Please recast all of the records below as a numbered list, one line per item, and skip any blank lines.
╭─ RECORDS SUPPLIED
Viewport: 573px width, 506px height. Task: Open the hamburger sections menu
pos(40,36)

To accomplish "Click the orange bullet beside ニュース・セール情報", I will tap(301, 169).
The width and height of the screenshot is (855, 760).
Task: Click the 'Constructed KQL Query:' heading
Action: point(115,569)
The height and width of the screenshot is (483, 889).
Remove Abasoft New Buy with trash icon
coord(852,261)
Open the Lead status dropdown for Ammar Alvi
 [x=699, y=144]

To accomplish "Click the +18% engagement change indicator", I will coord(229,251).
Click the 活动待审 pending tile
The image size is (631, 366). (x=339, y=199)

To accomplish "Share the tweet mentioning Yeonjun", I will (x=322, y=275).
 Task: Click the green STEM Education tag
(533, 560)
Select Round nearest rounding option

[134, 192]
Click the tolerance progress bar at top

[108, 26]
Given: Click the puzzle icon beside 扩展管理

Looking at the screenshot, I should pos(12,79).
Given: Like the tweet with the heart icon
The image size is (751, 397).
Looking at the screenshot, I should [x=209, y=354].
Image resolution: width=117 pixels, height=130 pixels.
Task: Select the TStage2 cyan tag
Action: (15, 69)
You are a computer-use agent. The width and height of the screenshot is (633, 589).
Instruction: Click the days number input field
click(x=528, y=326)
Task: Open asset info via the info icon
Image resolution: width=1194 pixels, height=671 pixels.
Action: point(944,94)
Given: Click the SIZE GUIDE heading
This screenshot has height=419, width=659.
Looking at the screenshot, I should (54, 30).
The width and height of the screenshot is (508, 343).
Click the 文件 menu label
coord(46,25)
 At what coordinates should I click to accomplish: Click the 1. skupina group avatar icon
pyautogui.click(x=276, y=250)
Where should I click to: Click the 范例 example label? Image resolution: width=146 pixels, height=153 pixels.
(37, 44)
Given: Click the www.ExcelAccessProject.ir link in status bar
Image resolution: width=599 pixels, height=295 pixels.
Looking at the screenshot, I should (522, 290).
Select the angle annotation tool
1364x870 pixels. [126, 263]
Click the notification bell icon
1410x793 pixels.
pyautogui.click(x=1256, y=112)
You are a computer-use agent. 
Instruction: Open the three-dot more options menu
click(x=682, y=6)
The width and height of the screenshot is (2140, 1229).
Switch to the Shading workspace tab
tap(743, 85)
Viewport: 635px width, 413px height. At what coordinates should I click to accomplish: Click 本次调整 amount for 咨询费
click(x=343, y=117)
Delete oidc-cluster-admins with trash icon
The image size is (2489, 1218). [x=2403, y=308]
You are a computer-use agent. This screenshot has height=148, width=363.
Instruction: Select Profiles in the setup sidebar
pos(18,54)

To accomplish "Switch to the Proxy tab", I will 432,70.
╰─
■ **SOLUTION TO THIS PROBLEM**:
1. Viewport: 573px width, 506px height. Task: Open the hamburger sections menu
2. pos(40,36)
3. To accomplish "Click the orange bullet beside ニュース・セール情報", I will tap(301, 169).
4. The width and height of the screenshot is (855, 760).
5. Task: Click the 'Constructed KQL Query:' heading
6. Action: point(115,569)
7. The height and width of the screenshot is (483, 889).
8. Remove Abasoft New Buy with trash icon
9. coord(852,261)
10. Open the Lead status dropdown for Ammar Alvi
11.  [x=699, y=144]
12. To accomplish "Click the +18% engagement change indicator", I will coord(229,251).
13. Click the 活动待审 pending tile
14. The image size is (631, 366). (x=339, y=199)
15. To accomplish "Share the tweet mentioning Yeonjun", I will (x=322, y=275).
16.  Task: Click the green STEM Education tag
17. (533, 560)
18. Select Round nearest rounding option
19. [134, 192]
20. Click the tolerance progress bar at top
21. [108, 26]
22. Given: Click the puzzle icon beside 扩展管理
23. Looking at the screenshot, I should pos(12,79).
24. Given: Like the tweet with the heart icon
25. The image size is (751, 397).
26. Looking at the screenshot, I should [x=209, y=354].
27. Image resolution: width=117 pixels, height=130 pixels.
28. Task: Select the TStage2 cyan tag
29. Action: (15, 69)
30. You are a computer-use agent. The width and height of the screenshot is (633, 589).
31. Instruction: Click the days number input field
32. click(x=528, y=326)
33. Task: Open asset info via the info icon
34. Image resolution: width=1194 pixels, height=671 pixels.
35. Action: point(944,94)
36. Given: Click the SIZE GUIDE heading
37. This screenshot has height=419, width=659.
38. Looking at the screenshot, I should (54, 30).
39. The width and height of the screenshot is (508, 343).
40. Click the 文件 menu label
41. coord(46,25)
42.  At what coordinates should I click to accomplish: Click the 1. skupina group avatar icon
43. pyautogui.click(x=276, y=250)
44. Where should I click to: Click the 范例 example label? Image resolution: width=146 pixels, height=153 pixels.
45. (37, 44)
46. Given: Click the www.ExcelAccessProject.ir link in status bar
47. Image resolution: width=599 pixels, height=295 pixels.
48. Looking at the screenshot, I should (522, 290).
49. Select the angle annotation tool
50. 1364x870 pixels. [126, 263]
51. Click the notification bell icon
52. 1410x793 pixels.
53. pyautogui.click(x=1256, y=112)
54. You are a computer-use agent. 
55. Instruction: Open the three-dot more options menu
56. click(x=682, y=6)
57. The width and height of the screenshot is (2140, 1229).
58. Switch to the Shading workspace tab
59. tap(743, 85)
60. Viewport: 635px width, 413px height. At what coordinates should I click to accomplish: Click 本次调整 amount for 咨询费
61. click(x=343, y=117)
62. Delete oidc-cluster-admins with trash icon
63. The image size is (2489, 1218). [x=2403, y=308]
64. You are a computer-use agent. This screenshot has height=148, width=363.
65. Instruction: Select Profiles in the setup sidebar
66. pos(18,54)
67. To accomplish "Switch to the Proxy tab", I will 432,70.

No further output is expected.